Lorsqu’il apparaît d’emblée qu’un dossier ne remplit pas les conditions de participation, le département concerné prononce une décision d’exclusion.
Art. 11 Évaluation des offres
Un comité de sélection composé de trois personnes ou plus évalue les dossiers jugés recevables.
Ce comité apprécie, sur la base des critères publiés dans le cahier des charges, la capacité des candidat-e-s à :
offrir des prestations de qualité à la population ;
s’adapter aux besoins et au fonctionnement de l’institution ;
être en adéquation avec les missions et l’image de l’institution.

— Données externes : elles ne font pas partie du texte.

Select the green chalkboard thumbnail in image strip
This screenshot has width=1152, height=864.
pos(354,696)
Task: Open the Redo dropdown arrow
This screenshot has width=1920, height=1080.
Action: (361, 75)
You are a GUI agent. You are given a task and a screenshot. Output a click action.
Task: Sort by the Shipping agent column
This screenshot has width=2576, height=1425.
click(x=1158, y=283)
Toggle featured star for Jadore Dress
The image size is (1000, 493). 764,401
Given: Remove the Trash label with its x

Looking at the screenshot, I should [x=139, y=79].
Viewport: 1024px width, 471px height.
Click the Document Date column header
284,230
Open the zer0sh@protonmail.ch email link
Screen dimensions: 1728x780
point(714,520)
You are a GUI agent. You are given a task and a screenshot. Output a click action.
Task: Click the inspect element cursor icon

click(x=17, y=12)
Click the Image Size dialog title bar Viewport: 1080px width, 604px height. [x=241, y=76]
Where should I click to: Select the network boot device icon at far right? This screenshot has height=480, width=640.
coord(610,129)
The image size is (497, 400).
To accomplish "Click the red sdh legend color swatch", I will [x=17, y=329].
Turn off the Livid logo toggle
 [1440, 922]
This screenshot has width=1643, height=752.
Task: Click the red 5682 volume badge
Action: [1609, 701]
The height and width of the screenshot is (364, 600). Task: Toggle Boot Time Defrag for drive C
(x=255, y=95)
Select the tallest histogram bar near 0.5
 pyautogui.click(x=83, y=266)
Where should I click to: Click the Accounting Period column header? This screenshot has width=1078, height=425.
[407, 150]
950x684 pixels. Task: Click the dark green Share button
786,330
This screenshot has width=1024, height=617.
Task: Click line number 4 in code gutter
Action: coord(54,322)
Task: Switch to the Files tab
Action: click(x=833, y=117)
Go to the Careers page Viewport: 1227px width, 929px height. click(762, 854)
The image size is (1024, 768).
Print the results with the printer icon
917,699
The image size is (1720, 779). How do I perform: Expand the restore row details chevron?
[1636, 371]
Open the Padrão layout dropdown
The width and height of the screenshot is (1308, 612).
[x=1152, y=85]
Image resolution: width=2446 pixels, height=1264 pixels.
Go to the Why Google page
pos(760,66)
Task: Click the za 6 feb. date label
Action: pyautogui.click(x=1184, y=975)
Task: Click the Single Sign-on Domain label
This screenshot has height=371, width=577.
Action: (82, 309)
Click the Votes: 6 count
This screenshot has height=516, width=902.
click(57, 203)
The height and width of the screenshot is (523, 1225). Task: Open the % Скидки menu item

Le comité de sélection interpelle les candidat-e-s en cas de doute sur leur offre.
Le comité de sélection est en droit de considérer qu’aucune offre ne répond aux attentes. Dans un tel cas, le département concerné annule la mise en concours et en informe les candidat-e-s. L’annulation ne donne pas droit au versement d’une indemnité.
L’évaluation des offres est retranscrite dans un procès-verbal.
Art. 12 Résultat de l’évaluation
Au terme de l’évaluation, la concession de service public mise au concours est adjugée au-à la candidat-e ayant remporté le plus grand nombre de points. Une décision d’adjudication lui est adressée par le département concerné. (1)
Les candidat-e-s dont l’offre n’a pas été retenue reçoivent du département concerné une décision de non-adjudication. (1)
Art. 13 Proposition contractuelle
Il est remis au-à la candidat-e sélectionné-e une proposition de contrat de concession.
La Ville de Genève se réserve le droit de ne pas conclure de contrat de concession à l’issue de la procédure d’adjudication, en cas de justes motifs ou de changement des circonstances depuis l’appel d’offres. Cette renonciation ne donne pas droit au versement d’une quelconque indemnité. (1)
Chapitre III Exploitation des concessions de service public
Art. 14 Contrat de concession
Toute exploitation d’une concession de service public a pour cadre un contrat entre l’autorité concédante et le concessionnaire.
Le contrat de concession comporte, outre la description et les spécificités de l’établissement faisant l’objet de la concession, des dispositions sur :
Les prestations du concessionnaire ;
La durée de la concession ;
La redevance due ;
Les obligations principales et accessoires du concessionnaire ;
L’inventaire et le matériel mis à disposition.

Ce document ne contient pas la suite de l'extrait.